----- Passage -----

Culture conditions such as pH, temperature, dissolved oxygen and ionic strength also influence biosurfactant production. Temperature is especially important in the case of Arthrobacter paraineus ATTCC 1958, Rhizomucor erythropolis and Pseudomonas sp Bacillus subtilis CO2 is reported to produce three fold more lipopeptide under anaerobic condition when compared to aerobic condition. Carbon, nitrogen and phosphate sources, metal ions and other additives used in media formulation may play a critical role in the production and yield of biosurfactant.
Carbon substrate is reported to act in an order to reduce production costs, use of cheaper substrates such as rice hull hydrolysate, starch waste liquors, domestic wastes, potato processing wastes and they has been recommended. Similarly use of olive oil mill effluents and peat pressate has also been recommended.
Since biosurfactants are diverse group of compounds produced by a variety of microbial species, it is difficult to develop general guidelines for process development. Although, most biosurfactants are released into the culture medium throughout the exponential phase, some can also be produced by resting cells or by immobilized biocatalysts.

----- Recorded information -----

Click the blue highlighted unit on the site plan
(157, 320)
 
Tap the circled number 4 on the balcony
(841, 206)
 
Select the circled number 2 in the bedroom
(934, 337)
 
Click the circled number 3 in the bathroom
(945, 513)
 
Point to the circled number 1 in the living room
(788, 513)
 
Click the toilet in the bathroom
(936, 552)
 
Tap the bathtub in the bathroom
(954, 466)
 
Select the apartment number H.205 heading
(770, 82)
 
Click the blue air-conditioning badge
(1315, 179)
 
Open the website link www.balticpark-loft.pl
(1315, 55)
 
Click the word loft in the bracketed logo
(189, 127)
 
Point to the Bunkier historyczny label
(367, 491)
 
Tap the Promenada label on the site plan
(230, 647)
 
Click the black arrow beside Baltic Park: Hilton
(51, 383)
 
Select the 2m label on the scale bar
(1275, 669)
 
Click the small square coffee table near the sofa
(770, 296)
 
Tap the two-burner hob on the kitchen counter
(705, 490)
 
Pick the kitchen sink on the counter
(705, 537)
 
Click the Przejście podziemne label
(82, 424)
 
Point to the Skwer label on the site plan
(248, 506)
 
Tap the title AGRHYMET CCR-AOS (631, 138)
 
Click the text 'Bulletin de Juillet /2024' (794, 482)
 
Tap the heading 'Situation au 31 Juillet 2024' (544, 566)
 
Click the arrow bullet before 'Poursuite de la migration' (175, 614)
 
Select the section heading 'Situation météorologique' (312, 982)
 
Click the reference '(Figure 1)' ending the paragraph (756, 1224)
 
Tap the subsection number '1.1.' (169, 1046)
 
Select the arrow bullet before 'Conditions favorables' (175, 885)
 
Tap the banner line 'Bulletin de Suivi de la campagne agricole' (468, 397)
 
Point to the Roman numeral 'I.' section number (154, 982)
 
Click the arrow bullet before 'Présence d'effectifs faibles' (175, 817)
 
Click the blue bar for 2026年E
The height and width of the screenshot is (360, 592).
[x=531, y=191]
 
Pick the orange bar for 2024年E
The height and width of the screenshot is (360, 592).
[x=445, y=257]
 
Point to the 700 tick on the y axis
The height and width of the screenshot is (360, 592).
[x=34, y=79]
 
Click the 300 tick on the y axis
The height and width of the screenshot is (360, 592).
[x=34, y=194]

-----

Brief A
Answer these questions from the biosurfactant passage, one a line:
(i) Which four culture conditions does it name as influencing biosurfactant production?
(ii) What is recommended alongside olive oil mill effluents?
(iii) Apart from release during the exponential phase, by what can some biosurfactants also be produced?
Brief B
Using the biosurfactant passage, explain in one to three sentences why general guidelines for process development are hard to set.
Brief C
Please proceed with the biosurfactant passage from where it stops.
The records have no connection to the text.

Reply A
(i) pH, temperature, dissolved oxygen and ionic strength
(ii) Peat pressate
(iii) Resting cells or immobilized biocatalysts

Reply B
Biosurfactants are a diverse group of compounds, and a variety of microbial species produce them. This diversity makes it difficult to develop general guidelines for process development.

Reply C
The production of biosurfactants can be carried out using batch or continuous fermentation. The production of biosurfactants that can be produced by resting cells such as glycolipids by Torulopsis bombicola can be carried out by immobilized biocatalyst. Its production can be increased by online removal using an adsorption column or by foam fractionation, application of air lift fermenter and aqueous two phase fermentation.
Critical Role of Carbon Source in Biosurfactant Production:
These carbon sources are used either singly or in combination and produce glycolipids as shown in Fig. 14.9 and Table 14.5.
Solid state fermentation using soya bean, curd residue using a recombinant B subtilis has been reported to yield four times higher than that in submerged fermentation. Multi-organism strategy for biosurfactant production such as microbial single oil is obtained from Lipomyces or Chlorella. The single cell oil obtained from microorganism is used as a substratum for production of glycolipid by Candida bombicola. Similarly sophorose lipids are produced by two stage fed batch process using C bombicola and Cryptococcus curvatus. Some of the cheaper raw materials employed in biosurfactant production are listed in Table 14.6.
The separation and concentration of biosurfactants can be achieved by a few steps such as precipitation, organic extraction and absorption chromatography. Ultrafiltration can also be used to recover biosurfactant from fermentation broth. General methods of downstream process for isolation and purification of biosurfactants are precised in table 14.7.
6. Applications of Biosurfactants:
Biosurfactants are used in variety fields and have wide range of applications (Table 14.8).
In view of ecofriendly nature they have received great interest in the recent past in their production. The market is extremely competitive and there is a need to develop cost effective process of production of high yield and activity. Microorganisms of extremophiles nature and genetically engineered bacteria are need of the hour.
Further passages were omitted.